Abigail with attitude: Deutsche and Morgan Stanley's earnings challenge
The financial landscape is changing and certain macro themes are beginning to emerge.
For several years now, the regulators have been the bugbear of the big banks. Once the world stabilized, the regulators started to crack the whip on numerous issues such as pay, capital ratios and proprietary trading. In 2013, a new ogre emerged in the form of litigation risk. This is making big inroads into banks’ profitability and it is difficult to be sure when and where such contingent liabilities will end. Bank investors should beware.

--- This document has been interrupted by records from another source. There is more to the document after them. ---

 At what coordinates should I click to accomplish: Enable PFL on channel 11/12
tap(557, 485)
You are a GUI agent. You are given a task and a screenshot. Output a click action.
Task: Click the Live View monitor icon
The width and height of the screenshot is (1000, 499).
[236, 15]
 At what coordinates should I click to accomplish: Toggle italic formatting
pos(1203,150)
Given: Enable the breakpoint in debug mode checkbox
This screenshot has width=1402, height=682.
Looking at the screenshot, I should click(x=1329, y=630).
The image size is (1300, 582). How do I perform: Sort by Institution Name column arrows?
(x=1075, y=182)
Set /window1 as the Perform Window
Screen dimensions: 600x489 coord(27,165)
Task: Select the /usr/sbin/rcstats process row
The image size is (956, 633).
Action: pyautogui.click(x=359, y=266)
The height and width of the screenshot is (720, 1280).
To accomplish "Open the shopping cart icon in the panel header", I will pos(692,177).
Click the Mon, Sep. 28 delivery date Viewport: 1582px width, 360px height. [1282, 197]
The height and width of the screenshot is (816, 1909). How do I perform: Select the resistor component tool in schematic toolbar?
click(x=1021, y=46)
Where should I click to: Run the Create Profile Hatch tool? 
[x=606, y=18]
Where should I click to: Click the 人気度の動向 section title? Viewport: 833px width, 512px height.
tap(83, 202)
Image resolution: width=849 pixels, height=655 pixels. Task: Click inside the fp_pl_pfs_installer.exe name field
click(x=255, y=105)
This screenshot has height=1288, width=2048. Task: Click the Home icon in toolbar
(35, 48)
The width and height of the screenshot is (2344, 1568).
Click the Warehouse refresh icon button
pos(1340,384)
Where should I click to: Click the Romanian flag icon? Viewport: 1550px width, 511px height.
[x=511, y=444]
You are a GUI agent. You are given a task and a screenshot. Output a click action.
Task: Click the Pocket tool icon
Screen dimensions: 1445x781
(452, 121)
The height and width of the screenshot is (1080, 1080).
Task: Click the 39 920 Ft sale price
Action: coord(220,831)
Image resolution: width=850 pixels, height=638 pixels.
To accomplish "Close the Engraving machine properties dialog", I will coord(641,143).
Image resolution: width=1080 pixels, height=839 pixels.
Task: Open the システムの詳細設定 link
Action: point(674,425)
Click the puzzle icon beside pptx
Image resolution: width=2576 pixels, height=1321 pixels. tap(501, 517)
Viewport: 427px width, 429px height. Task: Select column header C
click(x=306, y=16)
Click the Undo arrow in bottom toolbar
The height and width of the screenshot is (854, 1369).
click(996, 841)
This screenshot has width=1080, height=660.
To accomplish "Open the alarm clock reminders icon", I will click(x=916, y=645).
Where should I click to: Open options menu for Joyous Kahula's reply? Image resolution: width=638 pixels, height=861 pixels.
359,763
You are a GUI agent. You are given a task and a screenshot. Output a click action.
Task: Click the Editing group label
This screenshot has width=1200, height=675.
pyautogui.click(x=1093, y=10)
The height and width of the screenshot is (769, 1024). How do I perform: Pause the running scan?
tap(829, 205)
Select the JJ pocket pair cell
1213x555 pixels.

However, I can see other more positive developments. Growth is returning to most of the main economies. This will be good for the big banks. "As the economy goes, so go the banks," a hedge fund manager ruminated. As yield curves steepen, banks will be able to make money on the differential between short-term rates (where they can fund themselves) and longer-term rates (where they can lend or invest).
Also, growth implies ‘animal spirits’, which in turn means that traditional corporate finance could increase substantially. Last year there were IPOs from numerous companies including Twitter and Hilton, and blockbuster deals such as the Vodafone/Verizon transaction or the Dell management buyout.
If equity markets are buoyant, brokers are back. The retail investor, always a lumbering beast, has woken up and started to believe that the cult of equity may not be dead after all.